Sus fotografías están
llenas de silencio, como los lienzos de los hermanos Zubiaurre, sordos también,
y vascos –Ortiz de Echagüe lo era por línea materna–, y las figuras inmóviles
que se alzan desde un fondo de crepúsculos violentos tienen la solemnidad de
Romero de Torres. Porque Ortiz de Echagüe pintaba con aquellas manos grandes y
renegridas sin pinceles, pintaba quemándose los dedos, jugándose su propia
integridad con los ácidos.
En sus últimos años
se le veía pasear por la acera soleada de la calle del Tutor en la que vivía.

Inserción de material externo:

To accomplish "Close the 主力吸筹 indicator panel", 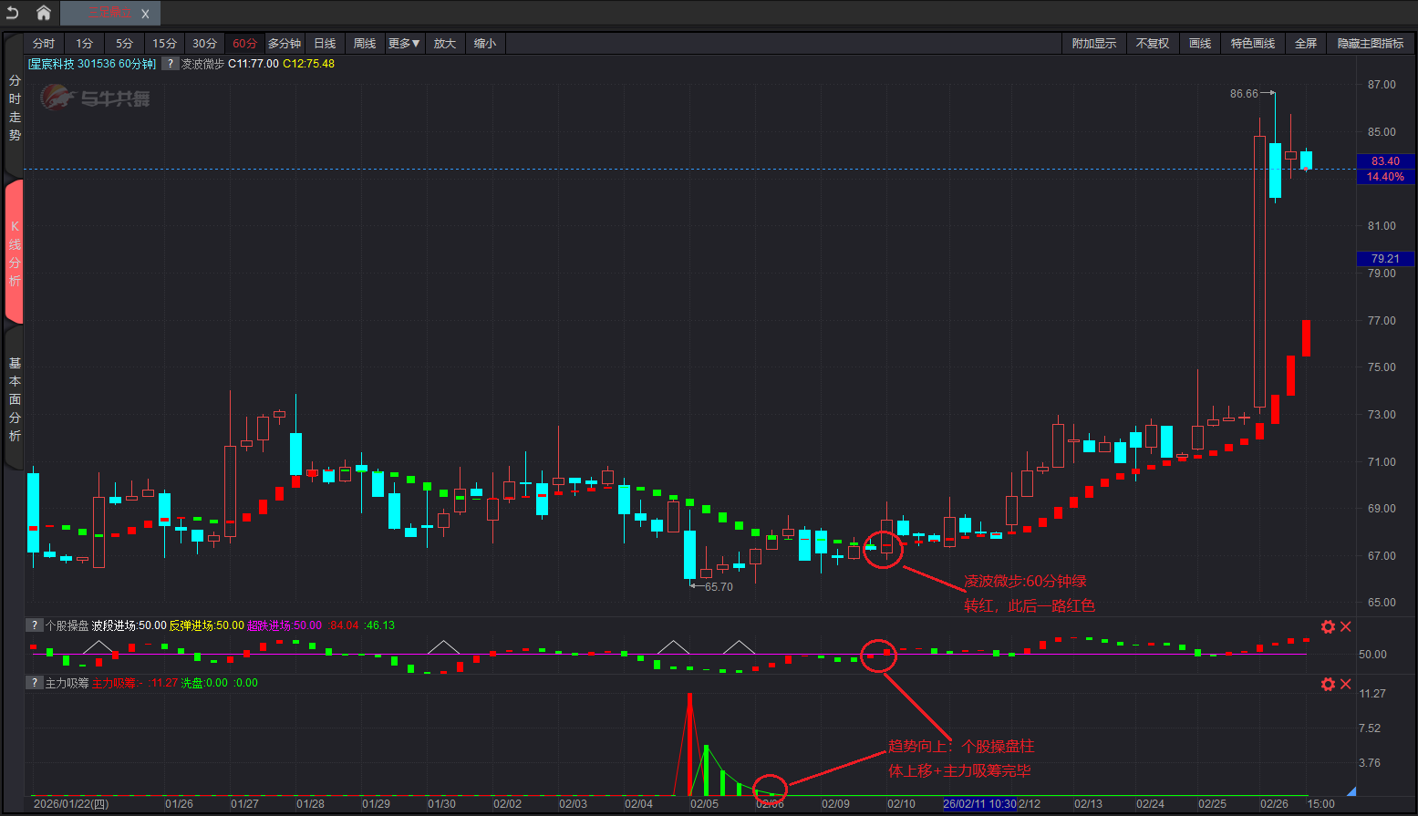I will pos(1345,684).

Este tutor del callejero madrileño parece que era Agustín Argüelles, tutor de
la reina Isabel, que tiene dedicado no sólo un barrio entero de Madrid, sino
también una plaza. ¿Para qué más? ¿Por qué no brindar esta calle del Tutor, de
nombre tan inexpresivo, a don José Ortiz de Echagüe, al gran inventor y
fotógrafo, al paracaidista nonagenario?
Ortiz de Echagüe, que
retocaba las fotografías hasta hacer obras que parecían salidas de los pinceles
de los Zubiaurre, de Romero de Torres o de Zuloaga, hizo en el año 1948 esta
otra, muy distinta, que tituló Las
tapadas de Veger, que es la que aquí se reproduce. Al publicarla, escribió:
“En los blancos pueblecitos de Andalucía, hace tiempo, solían ir las mujeres
vestidas de negro y muchas veces tapadas. En la fotografía vemos a tres mujeres
así ataviadas salir de la iglesia de Veger (Cádiz)”. Es una fotografía
prodigiosa. Ha logrado la máxima expresividad a fuerza de sencillez. En lugar
de acentuar el blanco de la cal y el negro de los vestidos, ha suavizado el
contraste, convirtiendo la imagen en una gama de grises, y envolviendo la
escena en un ambiente poético y misterioso. El papel verjurado que empleó para
revelar la fotografía da aún mayor armonía al conjunto.